Under the continuity of enterprise theory, the acquirer can be found liable for claims against the seller brought subsequent to closing for presale conduct of the seller, even when there was no fraud or continuity of ownership. The “continuity of enterprise” theory is Connecticut’s approach to the common law “mere continuation” theory of successor liability.
In Call Center, Interline, a corporation owned by two secured creditors and previous consultants to the debtor company, Grand Adventures Tour & Travel (GATT), acquired all of GATT’s assets in a foreclosure sale Interline conducted. After taking ownership of GATT’s assets, Interline operated the same inter-airline travel business, in the same location, with mostly the same employees and management. Call Center Technologies subsequently brought a breach of contract claim against GATT, and Interline as GATT’s successor, at which point the court was forced to decide this successor liability issue.
Previously, the Second Circuit Court of Appeals identified six relevant factors for determining whether successor liability exits under the continuity of enterprise theory – namely, 1) continuity of management, 2) continuity of personnel, 3) continuity of physical location, 4) continuity of assets and liabilities, 5) continuity of the general business operations of the companies, and 6) purpose of forming the alleged successor company. Call Center Techs. v Grand Adventures Tour, 635 F.3d 48, 53 (2d Cir. Conn., 2011). The plaintiff does not have to establish every factor and the court will look to substance over form.
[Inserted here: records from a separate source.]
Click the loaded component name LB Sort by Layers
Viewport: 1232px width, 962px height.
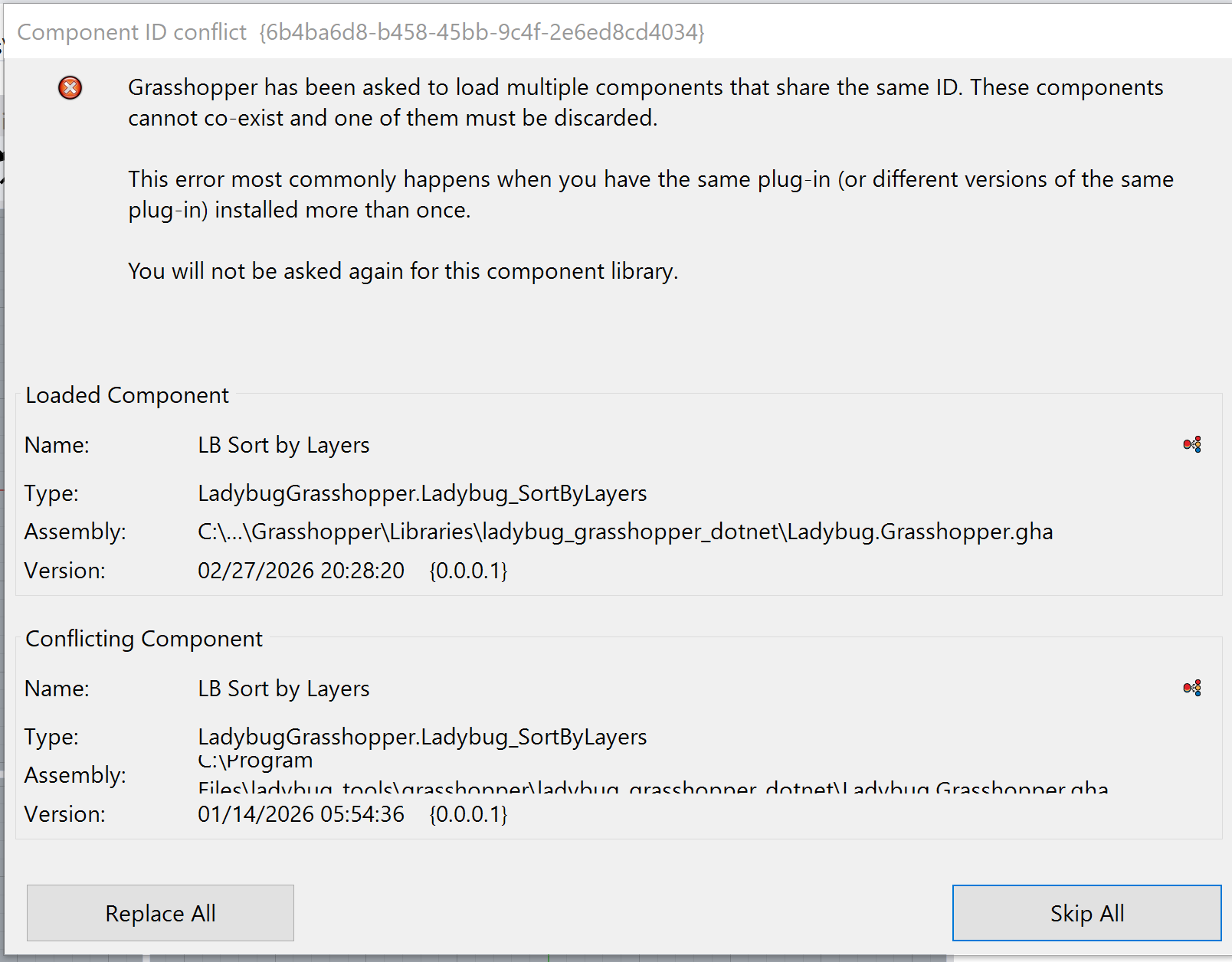click(283, 445)
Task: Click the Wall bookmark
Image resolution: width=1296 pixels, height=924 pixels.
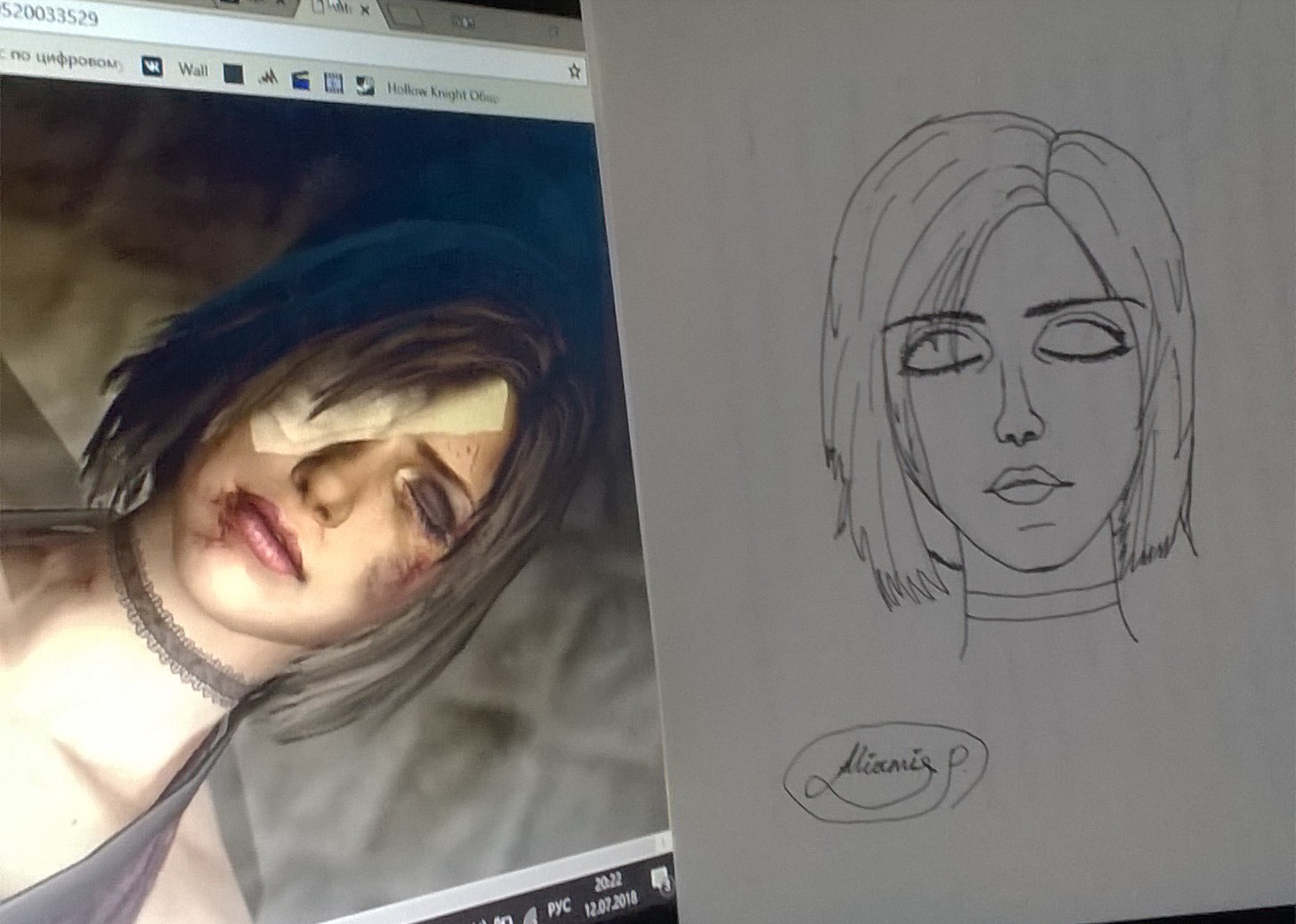Action: coord(192,70)
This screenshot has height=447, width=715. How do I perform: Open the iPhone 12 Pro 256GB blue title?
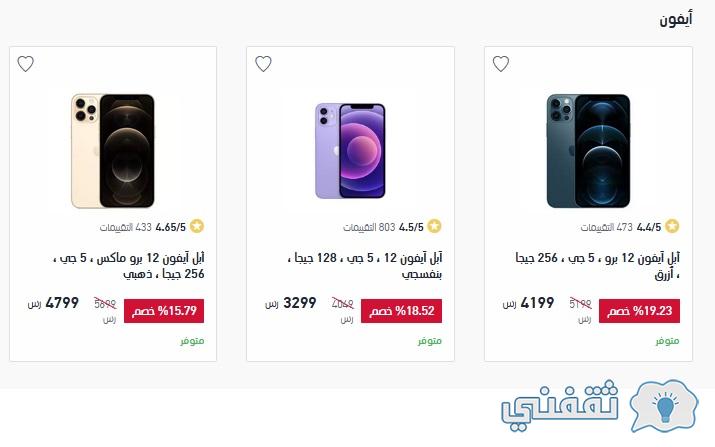[x=598, y=265]
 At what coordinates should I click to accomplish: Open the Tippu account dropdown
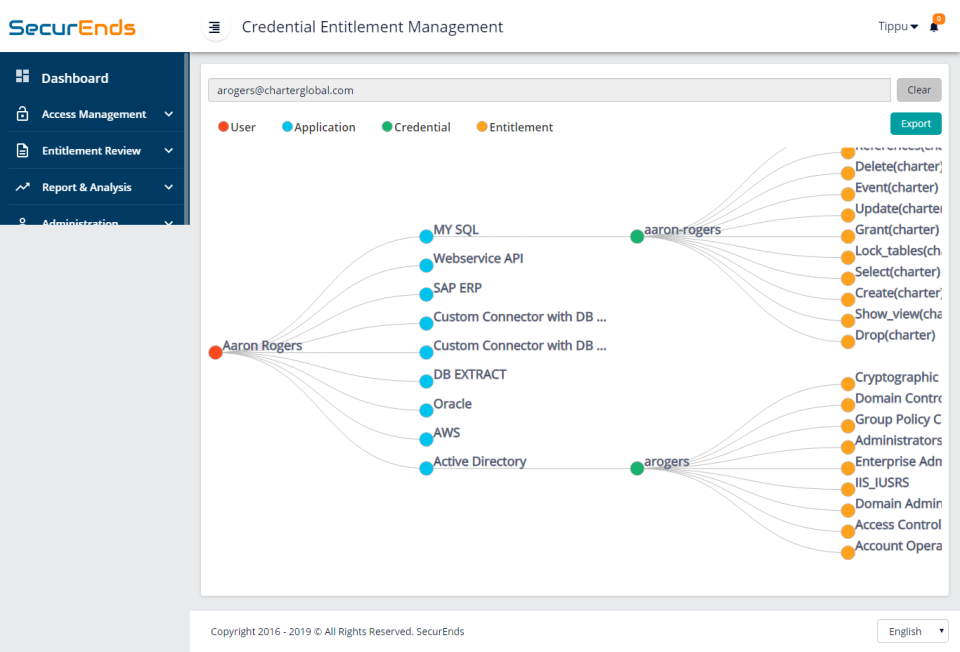click(x=898, y=26)
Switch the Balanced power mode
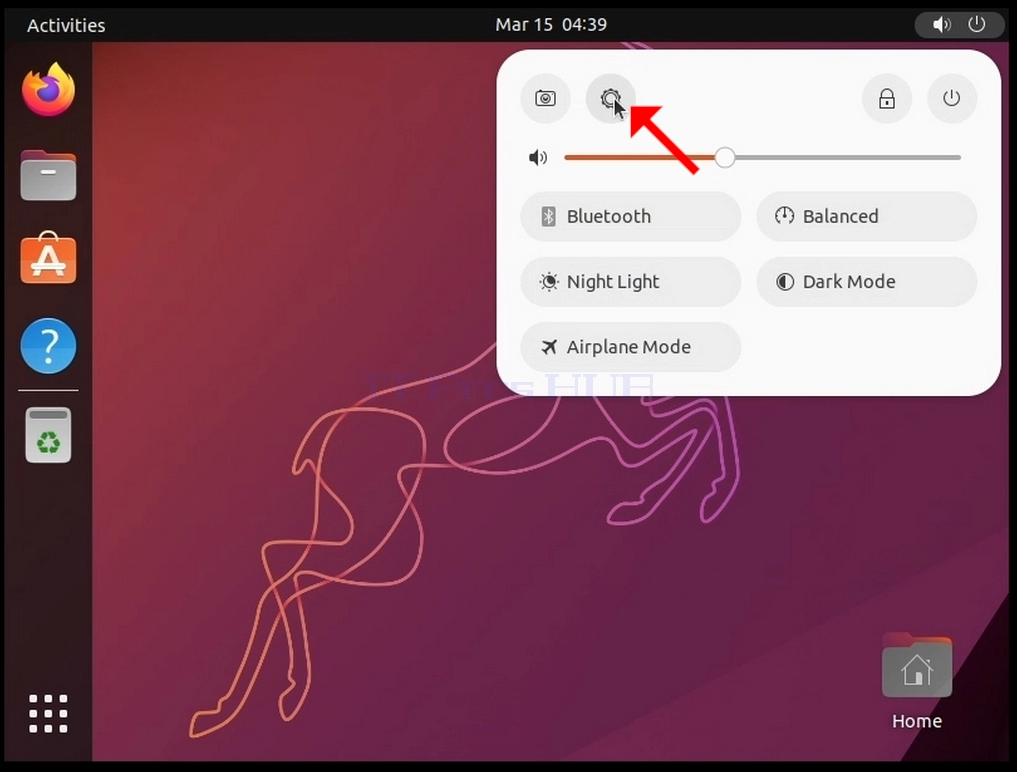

In evaluating these factors on remand, the District Court in Call Center found that in this case “assets” included office equipment, contracts with vendors and utilities, customer lists, phone numbers, and websites. Continuity of “liabilities” included liabilities implicitly recognized such as vacation time accrued prior to the foreclosure sale and discounts given to customers who had lost trip deposits because of the sale. Continuity of the “business operations” of the companies meant operating the same core business and whether there was a meaningful break in service. Lastly, the court determined the essential question regarding purpose of forming the alleged successor company is whether it was formed for the purpose of acquiring the debtor’s assets, not whether its purpose was lawful. Hence, the District Court concluded that the plaintiff had established the existence of all the factors for continuity of enterprise, and thus held that Interline was the proper defendant for the contract breach claim even though the events leading to the claim occurred before Interline acquired the assets.
This case highlights a trap for the unwary for buyers contemplating the operation of the same or similar business after an asset purchase. However, these concerns may be addressed by careful planning. For example, the buyer may wish to consider new management, new physical locations, new service providers, new websites, etc. so as to mitigate the risk that its new business would be viewed as a continuation of the seller’s business. The Buyer should also be mindful when conducting diligence of the target company to investigate whether there are any active claims against the seller or circumstances suggesting that unasserted claims may exist. Additionally, during negotiations of the asset purchase agreement, the buyer may wish to negotiate for protection against successor liability claims (e.g., by seeking an indemnity, a letter of credit, a hold-back on the sale proceeds or other financial accommodation) or discount the purchase price to account for the risk of successor liability claims. Finally, the buyer should consider whether the transaction merits incurring the expense, delay and publicity surrounding an acquisition done in a Chapter 11 bankruptcy case, in exchange for the additional protections afforded to the buyer by a court order authorizing the sale.
Careful planning on the front end will go a long way towards to mitigating risk on the back end.